CR-3 plans to install the remaining EPU modifications during the current extended outage period. Implementing EPU during the plant startup following completion of containment repair activities will require extensive planning and scheduling to support an integrated startup test plan and required post-maintenance testing activities, including the EPU modifications. As a result, it is important that a technical review of the CR-3 EPU License Amendment Request (LAR),
including safety-related plant modifications assumed in EPU analyses, be completed and issues resolved to support installation of these modifications with minimum variances.
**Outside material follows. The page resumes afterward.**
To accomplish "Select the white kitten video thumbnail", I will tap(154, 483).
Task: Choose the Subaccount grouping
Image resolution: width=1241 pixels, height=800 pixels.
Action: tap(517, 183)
Installing the remaining EPU modifications during the current extended outage period provides several safety benefits, including but not limited to:
a new Inadequate Core Cooling Mitigation System will replace the current manual actions required upon a loss of subcooling margin with automatic actions, thereby reducing the reliance on time critical manual operator actions for event mitigation; the new Low Pressure Injection (LPI) System hot leg injection line will provide a more reliable method of core mixing and boron concentration control during core uncovery events thereby eliminating the single active failure exemption associated with existing boron precipitation mitigation methods; the addition of a LPI System cross-tie line will improve mitigation of certain spectra of Loss of Coolant Accidents (LOCAs); and High Pressure Injection System modifications and the addition of a Fast Cooldown System will improve small break LOCA mitigation.
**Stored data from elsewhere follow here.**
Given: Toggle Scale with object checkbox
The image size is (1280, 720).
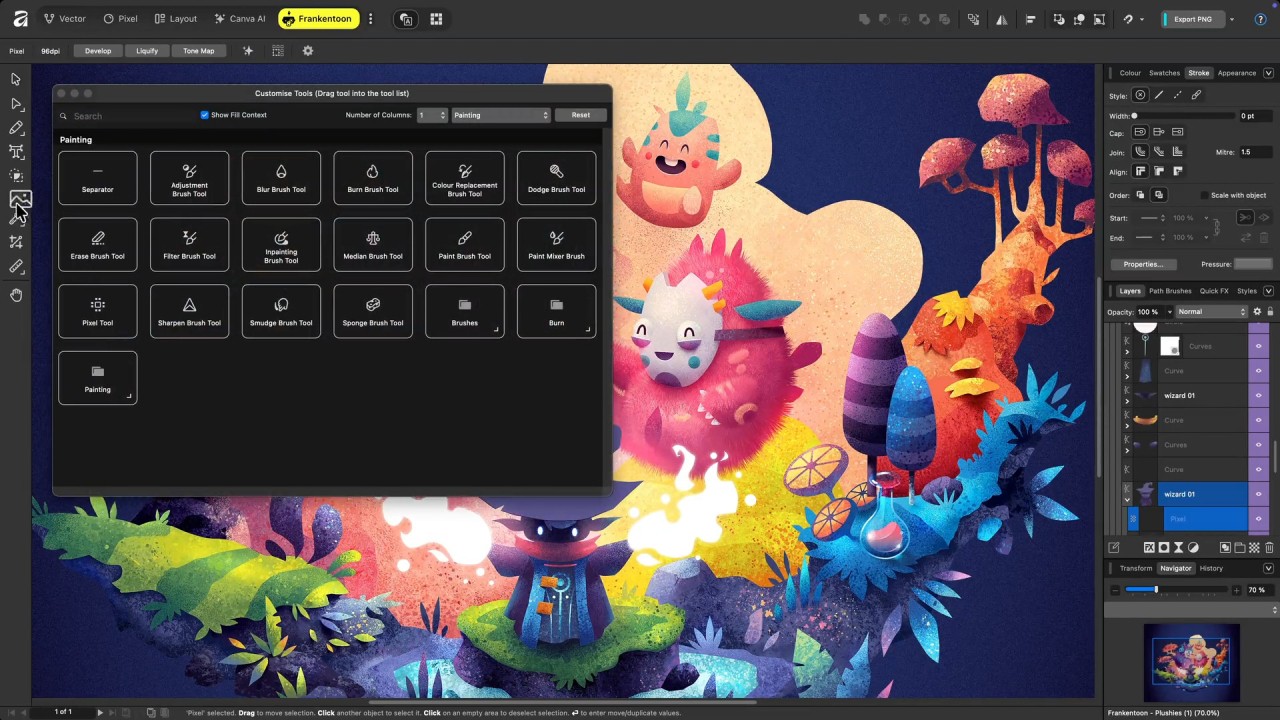Looking at the screenshot, I should [1204, 195].
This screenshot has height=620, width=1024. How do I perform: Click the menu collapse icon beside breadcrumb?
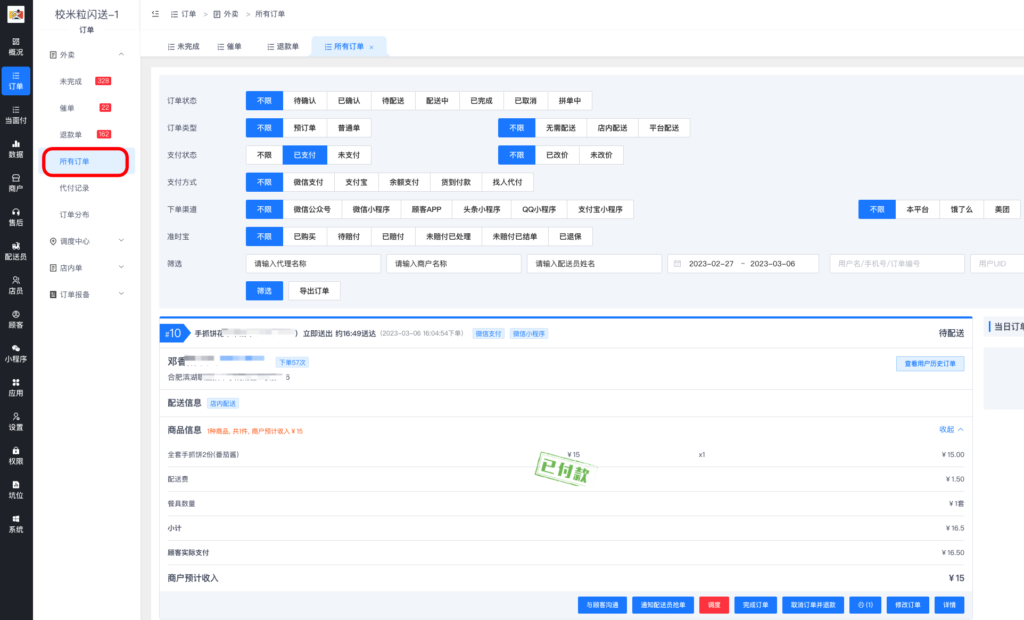[155, 14]
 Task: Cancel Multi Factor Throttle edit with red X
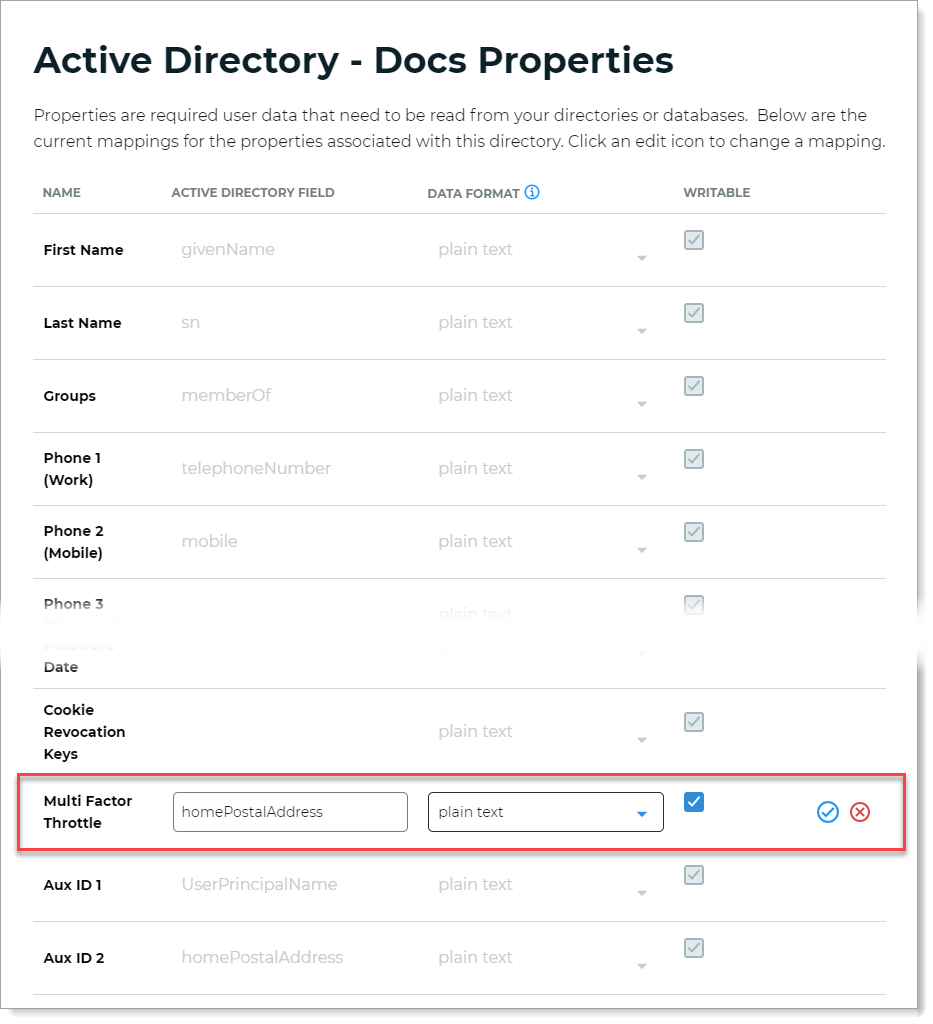coord(860,812)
In addition, implementing EPU upon resuming commercial operation will obviate the need to perform a separate mid-cycle shutdown and subsequent startup to implement EPU at CR-3, thereby avoiding an unnecessary plant transient.
Based on these considerations, FPC requests NRC review and approval of the proposed EPU license amendment to increase RTP to 3014 MWt within 24 months from the CR-3 EPU LAR submittal.